**Exercise description**. Your task is to find every line in the records that holds the string "computer" and copy it.

**Records provided**.
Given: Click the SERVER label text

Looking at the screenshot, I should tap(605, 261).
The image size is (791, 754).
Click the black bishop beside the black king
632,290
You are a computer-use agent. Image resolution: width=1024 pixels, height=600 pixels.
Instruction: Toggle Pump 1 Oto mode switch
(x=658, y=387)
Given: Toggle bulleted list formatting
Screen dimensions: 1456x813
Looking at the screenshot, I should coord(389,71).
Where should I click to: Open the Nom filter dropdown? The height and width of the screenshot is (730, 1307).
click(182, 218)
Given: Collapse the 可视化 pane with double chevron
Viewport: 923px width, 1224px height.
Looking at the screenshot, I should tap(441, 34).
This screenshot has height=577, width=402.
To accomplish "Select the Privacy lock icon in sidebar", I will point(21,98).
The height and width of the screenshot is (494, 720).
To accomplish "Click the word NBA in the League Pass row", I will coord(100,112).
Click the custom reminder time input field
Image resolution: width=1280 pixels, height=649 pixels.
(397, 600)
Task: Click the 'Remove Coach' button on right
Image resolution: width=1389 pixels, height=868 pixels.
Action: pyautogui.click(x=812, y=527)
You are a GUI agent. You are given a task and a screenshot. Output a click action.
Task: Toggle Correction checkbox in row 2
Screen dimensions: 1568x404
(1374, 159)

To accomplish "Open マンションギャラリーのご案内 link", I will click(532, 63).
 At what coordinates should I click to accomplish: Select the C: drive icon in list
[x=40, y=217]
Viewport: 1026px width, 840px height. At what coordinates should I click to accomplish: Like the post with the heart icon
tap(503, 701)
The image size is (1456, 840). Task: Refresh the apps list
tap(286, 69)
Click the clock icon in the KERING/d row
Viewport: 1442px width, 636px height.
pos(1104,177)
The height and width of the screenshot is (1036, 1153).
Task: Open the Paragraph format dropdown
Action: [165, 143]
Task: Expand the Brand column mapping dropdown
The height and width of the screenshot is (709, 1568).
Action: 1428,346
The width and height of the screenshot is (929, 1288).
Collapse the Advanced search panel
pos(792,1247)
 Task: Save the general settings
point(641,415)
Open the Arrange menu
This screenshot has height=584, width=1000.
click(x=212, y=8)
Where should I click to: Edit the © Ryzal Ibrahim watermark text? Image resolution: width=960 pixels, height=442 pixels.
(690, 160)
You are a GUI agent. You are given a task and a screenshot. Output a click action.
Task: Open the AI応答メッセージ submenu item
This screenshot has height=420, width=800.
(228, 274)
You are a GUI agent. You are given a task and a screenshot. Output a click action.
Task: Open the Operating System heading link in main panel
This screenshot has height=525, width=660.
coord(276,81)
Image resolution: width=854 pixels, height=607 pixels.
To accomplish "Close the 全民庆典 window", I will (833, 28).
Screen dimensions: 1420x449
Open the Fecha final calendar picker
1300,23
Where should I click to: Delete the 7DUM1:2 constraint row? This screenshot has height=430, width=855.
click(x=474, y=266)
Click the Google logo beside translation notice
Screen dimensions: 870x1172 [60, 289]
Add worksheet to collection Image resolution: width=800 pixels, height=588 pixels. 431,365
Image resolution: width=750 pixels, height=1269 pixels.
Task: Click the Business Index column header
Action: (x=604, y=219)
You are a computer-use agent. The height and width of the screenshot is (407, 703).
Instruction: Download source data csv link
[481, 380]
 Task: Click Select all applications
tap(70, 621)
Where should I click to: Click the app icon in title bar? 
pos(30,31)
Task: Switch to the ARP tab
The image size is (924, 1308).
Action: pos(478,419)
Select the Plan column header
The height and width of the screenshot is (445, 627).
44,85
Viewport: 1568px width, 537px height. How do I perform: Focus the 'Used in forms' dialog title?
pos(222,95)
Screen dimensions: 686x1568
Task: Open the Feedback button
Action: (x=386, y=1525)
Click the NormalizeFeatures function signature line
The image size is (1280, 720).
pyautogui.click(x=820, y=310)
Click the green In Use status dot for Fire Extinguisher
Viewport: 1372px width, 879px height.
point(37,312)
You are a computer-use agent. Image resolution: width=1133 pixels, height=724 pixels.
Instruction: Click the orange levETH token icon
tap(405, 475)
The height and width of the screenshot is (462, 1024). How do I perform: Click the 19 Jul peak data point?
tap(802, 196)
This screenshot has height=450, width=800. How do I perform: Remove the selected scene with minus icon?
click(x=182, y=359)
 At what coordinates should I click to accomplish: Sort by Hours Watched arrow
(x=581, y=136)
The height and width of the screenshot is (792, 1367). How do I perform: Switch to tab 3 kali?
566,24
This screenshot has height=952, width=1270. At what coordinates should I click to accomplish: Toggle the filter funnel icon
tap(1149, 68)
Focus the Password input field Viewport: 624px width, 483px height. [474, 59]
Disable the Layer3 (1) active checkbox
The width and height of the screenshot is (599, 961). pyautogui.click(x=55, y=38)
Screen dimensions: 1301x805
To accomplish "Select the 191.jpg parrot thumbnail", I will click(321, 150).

**Solution for this task**.
You are a computer-use agent. Image resolution: width=1024 pixels, height=600 pixels.
You are a computer-use agent. The height and width of the screenshot is (407, 703).
You are a computer-use agent. Image resolution: width=1133 pixels, height=724 pixels.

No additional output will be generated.